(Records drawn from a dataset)
══════

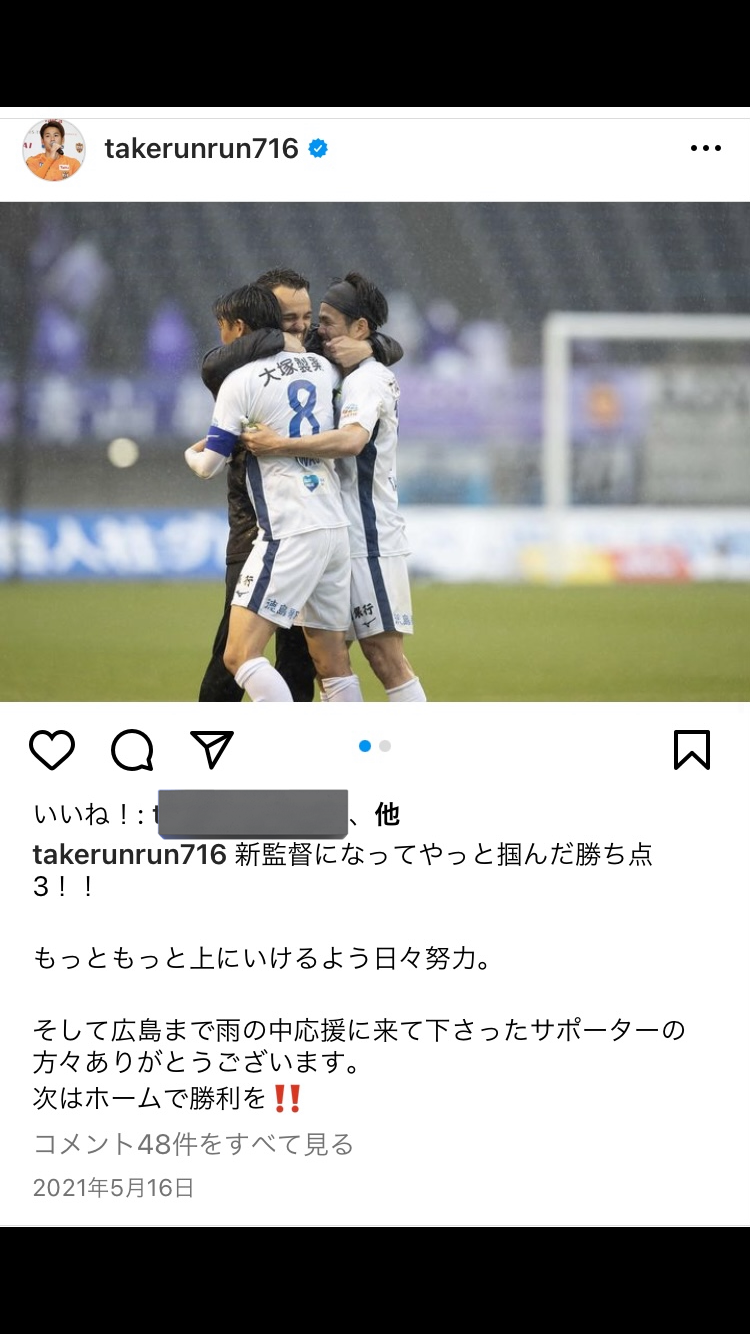Viewport: 750px width, 1334px height.
Task: Tap the takerunrun716 username in header
Action: point(202,149)
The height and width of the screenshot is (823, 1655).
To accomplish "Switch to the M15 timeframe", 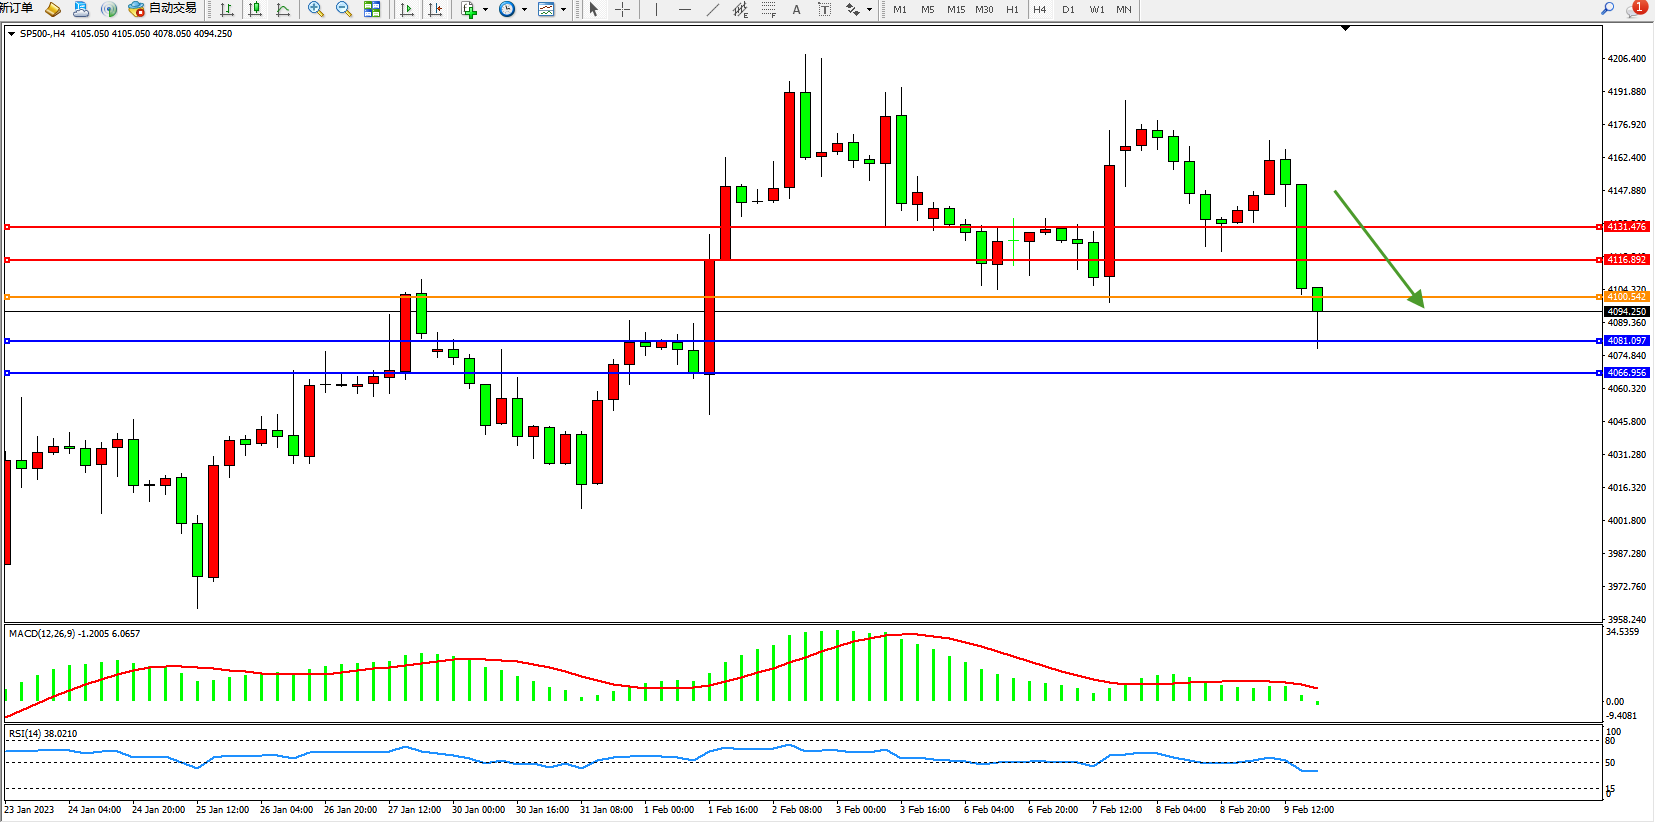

══════

## [THE PROBLEM]
Once the line containing "The height and" is found in the records above, it and every line after it up to the last must be repeated exactly, without pictures.

## [TASK OUTPUT]
The height and width of the screenshot is (823, 1655).
To accomplish "Switch to the M15 timeframe", 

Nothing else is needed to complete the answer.